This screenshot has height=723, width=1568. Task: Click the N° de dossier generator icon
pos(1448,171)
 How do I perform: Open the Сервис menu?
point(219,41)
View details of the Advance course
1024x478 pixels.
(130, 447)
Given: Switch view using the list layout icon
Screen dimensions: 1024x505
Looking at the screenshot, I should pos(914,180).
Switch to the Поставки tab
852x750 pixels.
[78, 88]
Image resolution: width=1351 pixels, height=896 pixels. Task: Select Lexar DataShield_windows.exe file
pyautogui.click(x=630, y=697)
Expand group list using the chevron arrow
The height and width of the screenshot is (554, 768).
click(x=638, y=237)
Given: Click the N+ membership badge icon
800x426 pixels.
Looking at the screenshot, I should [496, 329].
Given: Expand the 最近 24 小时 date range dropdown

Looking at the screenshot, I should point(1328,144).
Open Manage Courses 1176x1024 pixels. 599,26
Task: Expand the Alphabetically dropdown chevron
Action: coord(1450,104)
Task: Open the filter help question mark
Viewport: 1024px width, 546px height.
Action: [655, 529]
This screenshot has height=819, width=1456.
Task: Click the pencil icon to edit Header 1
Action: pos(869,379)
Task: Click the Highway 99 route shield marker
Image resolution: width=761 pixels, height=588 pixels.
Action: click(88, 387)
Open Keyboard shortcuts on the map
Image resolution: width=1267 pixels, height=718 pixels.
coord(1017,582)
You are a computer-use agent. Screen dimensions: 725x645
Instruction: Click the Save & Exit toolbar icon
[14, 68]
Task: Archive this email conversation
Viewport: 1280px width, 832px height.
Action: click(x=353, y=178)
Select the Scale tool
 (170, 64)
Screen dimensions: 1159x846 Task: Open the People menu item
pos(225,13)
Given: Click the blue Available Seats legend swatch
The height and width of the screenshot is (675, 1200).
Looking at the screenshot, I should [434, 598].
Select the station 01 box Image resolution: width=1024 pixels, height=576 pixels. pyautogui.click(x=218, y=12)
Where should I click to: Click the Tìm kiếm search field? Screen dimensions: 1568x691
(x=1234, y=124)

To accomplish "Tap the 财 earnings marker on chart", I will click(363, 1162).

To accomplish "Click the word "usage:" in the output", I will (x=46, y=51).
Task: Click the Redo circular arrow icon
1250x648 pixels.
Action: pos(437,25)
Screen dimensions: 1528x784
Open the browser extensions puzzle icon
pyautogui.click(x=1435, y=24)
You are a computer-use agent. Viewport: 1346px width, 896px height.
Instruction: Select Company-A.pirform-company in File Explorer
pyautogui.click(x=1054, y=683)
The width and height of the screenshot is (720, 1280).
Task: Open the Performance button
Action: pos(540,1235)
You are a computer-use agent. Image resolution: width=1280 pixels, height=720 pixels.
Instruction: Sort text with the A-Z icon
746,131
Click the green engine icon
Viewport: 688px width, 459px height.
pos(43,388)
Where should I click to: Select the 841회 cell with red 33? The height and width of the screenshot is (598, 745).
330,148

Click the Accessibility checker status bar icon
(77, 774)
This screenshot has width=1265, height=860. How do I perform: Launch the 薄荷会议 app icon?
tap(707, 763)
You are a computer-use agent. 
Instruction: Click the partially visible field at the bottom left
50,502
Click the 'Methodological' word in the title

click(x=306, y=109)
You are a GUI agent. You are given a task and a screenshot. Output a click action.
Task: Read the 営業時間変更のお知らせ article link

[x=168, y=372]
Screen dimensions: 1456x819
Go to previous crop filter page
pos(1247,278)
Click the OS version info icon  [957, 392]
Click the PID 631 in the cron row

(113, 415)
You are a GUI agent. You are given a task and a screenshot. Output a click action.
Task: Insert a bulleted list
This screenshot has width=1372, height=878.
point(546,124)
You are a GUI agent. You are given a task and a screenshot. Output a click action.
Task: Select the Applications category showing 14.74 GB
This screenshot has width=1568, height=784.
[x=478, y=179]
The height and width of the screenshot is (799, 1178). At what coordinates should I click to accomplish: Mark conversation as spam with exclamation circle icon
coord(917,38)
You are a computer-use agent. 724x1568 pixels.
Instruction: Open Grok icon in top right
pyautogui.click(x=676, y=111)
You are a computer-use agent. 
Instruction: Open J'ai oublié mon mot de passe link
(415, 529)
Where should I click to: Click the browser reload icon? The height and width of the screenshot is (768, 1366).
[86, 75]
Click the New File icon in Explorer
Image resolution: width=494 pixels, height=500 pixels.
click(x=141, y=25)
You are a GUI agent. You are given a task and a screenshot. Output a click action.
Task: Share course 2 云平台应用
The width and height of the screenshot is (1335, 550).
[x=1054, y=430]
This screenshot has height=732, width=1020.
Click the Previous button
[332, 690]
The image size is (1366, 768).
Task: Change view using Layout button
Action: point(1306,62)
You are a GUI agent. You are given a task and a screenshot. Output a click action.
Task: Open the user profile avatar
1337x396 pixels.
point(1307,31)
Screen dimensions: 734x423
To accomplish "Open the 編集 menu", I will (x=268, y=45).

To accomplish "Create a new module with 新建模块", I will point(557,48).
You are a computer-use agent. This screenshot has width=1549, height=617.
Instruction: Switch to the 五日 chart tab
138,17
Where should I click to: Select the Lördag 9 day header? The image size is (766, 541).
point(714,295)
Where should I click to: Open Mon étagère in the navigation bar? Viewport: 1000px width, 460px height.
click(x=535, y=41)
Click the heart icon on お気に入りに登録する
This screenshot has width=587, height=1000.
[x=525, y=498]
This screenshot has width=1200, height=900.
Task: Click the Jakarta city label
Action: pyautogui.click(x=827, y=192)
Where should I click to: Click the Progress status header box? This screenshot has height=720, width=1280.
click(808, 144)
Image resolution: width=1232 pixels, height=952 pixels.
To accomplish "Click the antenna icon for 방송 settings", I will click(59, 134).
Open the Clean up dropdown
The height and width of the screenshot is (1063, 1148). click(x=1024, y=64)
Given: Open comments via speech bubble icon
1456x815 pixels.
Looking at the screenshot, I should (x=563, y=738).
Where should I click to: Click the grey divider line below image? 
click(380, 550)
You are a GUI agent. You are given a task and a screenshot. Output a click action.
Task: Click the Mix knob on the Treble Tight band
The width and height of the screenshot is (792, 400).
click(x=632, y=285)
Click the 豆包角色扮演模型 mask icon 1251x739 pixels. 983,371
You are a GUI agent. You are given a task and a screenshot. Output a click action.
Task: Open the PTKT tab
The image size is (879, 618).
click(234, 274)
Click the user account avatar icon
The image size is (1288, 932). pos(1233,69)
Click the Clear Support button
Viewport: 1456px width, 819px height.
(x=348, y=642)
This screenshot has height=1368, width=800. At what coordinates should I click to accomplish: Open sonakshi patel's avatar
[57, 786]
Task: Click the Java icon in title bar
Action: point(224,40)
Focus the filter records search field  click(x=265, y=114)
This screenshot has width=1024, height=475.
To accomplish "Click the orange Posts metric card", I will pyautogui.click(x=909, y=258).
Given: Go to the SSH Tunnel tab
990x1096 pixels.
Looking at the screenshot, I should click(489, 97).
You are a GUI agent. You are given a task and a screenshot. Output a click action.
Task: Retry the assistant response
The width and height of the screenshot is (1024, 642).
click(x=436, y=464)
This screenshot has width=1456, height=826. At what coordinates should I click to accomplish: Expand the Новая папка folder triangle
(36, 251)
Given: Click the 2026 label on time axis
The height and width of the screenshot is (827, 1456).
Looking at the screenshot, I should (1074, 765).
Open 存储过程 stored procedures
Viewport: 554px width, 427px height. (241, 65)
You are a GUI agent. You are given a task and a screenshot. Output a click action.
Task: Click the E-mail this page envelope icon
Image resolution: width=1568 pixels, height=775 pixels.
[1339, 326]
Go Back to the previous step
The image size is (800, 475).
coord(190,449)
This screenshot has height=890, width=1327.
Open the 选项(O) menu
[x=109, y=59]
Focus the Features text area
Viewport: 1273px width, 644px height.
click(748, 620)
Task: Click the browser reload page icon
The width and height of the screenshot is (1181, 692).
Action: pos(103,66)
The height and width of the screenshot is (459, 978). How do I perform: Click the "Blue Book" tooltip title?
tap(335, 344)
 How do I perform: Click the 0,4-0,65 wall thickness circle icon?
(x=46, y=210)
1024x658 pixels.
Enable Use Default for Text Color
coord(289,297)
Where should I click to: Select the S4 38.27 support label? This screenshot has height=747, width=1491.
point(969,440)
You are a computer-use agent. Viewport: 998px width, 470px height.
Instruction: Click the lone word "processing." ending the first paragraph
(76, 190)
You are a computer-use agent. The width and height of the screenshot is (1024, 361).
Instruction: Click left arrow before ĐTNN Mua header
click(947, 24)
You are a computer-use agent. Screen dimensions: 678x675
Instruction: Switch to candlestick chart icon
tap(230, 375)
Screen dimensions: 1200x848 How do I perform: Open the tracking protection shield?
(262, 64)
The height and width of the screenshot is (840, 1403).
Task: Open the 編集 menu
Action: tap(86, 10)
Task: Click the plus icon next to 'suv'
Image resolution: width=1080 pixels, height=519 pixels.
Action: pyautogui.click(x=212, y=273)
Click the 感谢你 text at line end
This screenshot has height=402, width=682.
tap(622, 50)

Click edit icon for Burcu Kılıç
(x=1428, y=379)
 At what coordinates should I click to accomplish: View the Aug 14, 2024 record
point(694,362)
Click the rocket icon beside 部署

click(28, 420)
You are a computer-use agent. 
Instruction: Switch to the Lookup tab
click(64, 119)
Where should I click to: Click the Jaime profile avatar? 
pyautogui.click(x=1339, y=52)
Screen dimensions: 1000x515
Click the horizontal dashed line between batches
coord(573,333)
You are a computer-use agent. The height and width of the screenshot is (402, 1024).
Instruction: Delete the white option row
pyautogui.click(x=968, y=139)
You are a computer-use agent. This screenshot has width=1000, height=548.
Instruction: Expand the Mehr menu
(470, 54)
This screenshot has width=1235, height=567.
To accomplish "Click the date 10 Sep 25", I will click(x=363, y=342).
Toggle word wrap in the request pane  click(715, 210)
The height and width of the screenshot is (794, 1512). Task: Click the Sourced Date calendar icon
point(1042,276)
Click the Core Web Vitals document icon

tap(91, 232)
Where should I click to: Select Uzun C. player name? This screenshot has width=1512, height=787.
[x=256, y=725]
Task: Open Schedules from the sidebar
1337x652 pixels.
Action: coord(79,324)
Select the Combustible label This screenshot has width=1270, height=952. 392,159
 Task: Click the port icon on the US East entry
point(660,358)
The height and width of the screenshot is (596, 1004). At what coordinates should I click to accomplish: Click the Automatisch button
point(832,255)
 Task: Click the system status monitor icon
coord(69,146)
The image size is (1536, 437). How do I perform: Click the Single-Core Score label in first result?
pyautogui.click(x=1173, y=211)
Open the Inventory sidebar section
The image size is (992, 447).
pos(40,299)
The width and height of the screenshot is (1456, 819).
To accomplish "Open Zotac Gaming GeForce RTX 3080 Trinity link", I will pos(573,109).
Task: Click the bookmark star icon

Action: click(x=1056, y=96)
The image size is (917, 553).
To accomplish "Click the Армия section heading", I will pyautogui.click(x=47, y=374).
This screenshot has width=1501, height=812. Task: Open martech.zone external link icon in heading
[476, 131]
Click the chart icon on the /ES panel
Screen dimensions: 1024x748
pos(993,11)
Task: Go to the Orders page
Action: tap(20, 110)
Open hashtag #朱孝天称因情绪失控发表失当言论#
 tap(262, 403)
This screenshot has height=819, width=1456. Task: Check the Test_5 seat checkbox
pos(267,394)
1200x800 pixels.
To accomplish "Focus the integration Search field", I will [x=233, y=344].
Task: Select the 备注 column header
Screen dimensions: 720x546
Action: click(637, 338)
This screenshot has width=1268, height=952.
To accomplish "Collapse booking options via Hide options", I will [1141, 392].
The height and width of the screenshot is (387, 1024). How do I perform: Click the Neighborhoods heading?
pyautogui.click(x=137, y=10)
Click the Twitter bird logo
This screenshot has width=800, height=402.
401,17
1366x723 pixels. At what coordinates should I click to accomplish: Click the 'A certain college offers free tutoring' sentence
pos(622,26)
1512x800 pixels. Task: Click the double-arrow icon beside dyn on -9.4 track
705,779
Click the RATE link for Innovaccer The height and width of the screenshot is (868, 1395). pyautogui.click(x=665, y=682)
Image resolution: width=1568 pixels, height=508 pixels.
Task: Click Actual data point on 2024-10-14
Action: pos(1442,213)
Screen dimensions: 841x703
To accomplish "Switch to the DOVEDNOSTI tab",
※
Reproduce the records starting at the line containing "Given: Switch view using the list layout icon" and ending at the line containing "click(x=638, y=237)", swapping "chevron arrow" for "dropdown arrow" and leaving everything else as it is.

Given: Switch view using the list layout icon
Screen dimensions: 1024x505
Looking at the screenshot, I should pos(914,180).
Switch to the Поставки tab
852x750 pixels.
[78, 88]
Image resolution: width=1351 pixels, height=896 pixels. Task: Select Lexar DataShield_windows.exe file
pyautogui.click(x=630, y=697)
Expand group list using the dropdown arrow
The height and width of the screenshot is (554, 768).
click(x=638, y=237)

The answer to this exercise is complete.